MapR software does map-reduce, a process for analyzing vast amounts of data. Version 2.0 of its product is being unveiled at the 2012 Hadoop Summit in San Jose, Calif.
MapR, which delivers its own version of the
Apache
Hadoop distribution for crunching big data, is unveiling version 2.0 of its
product at the 2012 Hadoop Summit June 13 and 14 in San Jose, Calif., where it
will also announce that a cloud version of its applications will be available
through Amazon Web Services (AWS).
Typical of software companies based on open
source, MapR has two versions of its products: MapR M3, which is free; and MapR
M5, which is a commercial version of the product with more advanced features
than the free one, including high availability, the ability to make data
snapshots and do mirroring of datasets, and 24/7 support with an annual
subscription.
The deal with Amazon Web Services means that
MapR will be one more option for cloud services in Amazons Map Reduce Service.
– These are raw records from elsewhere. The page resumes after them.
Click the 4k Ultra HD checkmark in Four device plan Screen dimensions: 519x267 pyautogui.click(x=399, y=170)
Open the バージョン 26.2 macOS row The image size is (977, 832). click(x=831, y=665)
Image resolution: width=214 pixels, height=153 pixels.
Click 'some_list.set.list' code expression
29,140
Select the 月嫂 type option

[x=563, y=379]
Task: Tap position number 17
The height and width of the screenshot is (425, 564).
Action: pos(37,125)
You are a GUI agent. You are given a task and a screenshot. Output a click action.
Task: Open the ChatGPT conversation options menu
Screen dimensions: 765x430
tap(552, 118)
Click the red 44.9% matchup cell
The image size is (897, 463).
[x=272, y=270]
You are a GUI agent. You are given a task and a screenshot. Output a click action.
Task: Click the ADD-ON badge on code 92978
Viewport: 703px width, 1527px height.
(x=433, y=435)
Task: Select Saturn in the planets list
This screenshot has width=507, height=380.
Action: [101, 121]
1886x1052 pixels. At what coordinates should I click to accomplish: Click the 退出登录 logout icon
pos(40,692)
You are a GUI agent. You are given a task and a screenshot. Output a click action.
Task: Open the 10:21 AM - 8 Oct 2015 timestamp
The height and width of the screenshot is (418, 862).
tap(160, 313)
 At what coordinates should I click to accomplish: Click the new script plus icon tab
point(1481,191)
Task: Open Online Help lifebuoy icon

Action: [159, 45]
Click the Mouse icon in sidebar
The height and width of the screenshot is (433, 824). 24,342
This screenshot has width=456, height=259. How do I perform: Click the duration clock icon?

MapR will also integrate with other Amazon Web Services such as S3 (for Simple
Storage Service), DynamoDB, a NoSQL database service and Amazon CloudWatch, a
cloud monitoring service
Apache Hadoop is an open-source framework for
analyzing and organizing vast amounts of data using whats called the MapReduce
process, originally developed by Google. Google released Hadoop to the open-source
community, and the framework is now known as Apache Hadoop. MapReduce is a
framework for processing
parallel problems across huge data sets
using a large number of computer nodes, collectively referred to as a compute
cluster.
In the Map part of the process, the master
node takes the huge data input, divides it into smaller sub-problems and
distributes them to worker nodes in the cluster. The master node then collects
the answers to all the sub-problems and combines them in a way so as to answer
the problem it was originally trying to solve. MapReduce is central to
management of so-called big data in organizations that want to perform data
analytics on petabyte-scale databases to obtain the supporting information they
need to make business decisions.
The MapR solution is the first non-Amazon
Hadoop distribution to be offered within AWS, said Jack Norris, vice president
of marketing for MapR. While an enterprise can already run MapR as a
cloud service in an Amazon cloud, this integration is better.
With this integration, it now is very
simple, very straightforward to provision a cluster in the cloud and integrate
it into Amazon. Amazon does all of the billing, the support and its also a
reflection of the differentiation of MapR [from competitors], said Norris.
Those differentiators, he said, include
better data protection and the ability to do data snapshots and mirroring while
providing better performance through a reduction in input/output (I/O) speeds
through compression and improved replication management.
Other providers of Apache Hadoop-based
software include Cloudera, EMC Greenplum (from an acquisition storage vendor
EMC made in 2010), and
Hortonworks,
a co-host of the Hadoop Summit in San Jose. EMC Greenplum has two
Hadoop-based products, an EMC-based HD version and a MapR, which is actually
MapRs product resold by EMC, Norris said.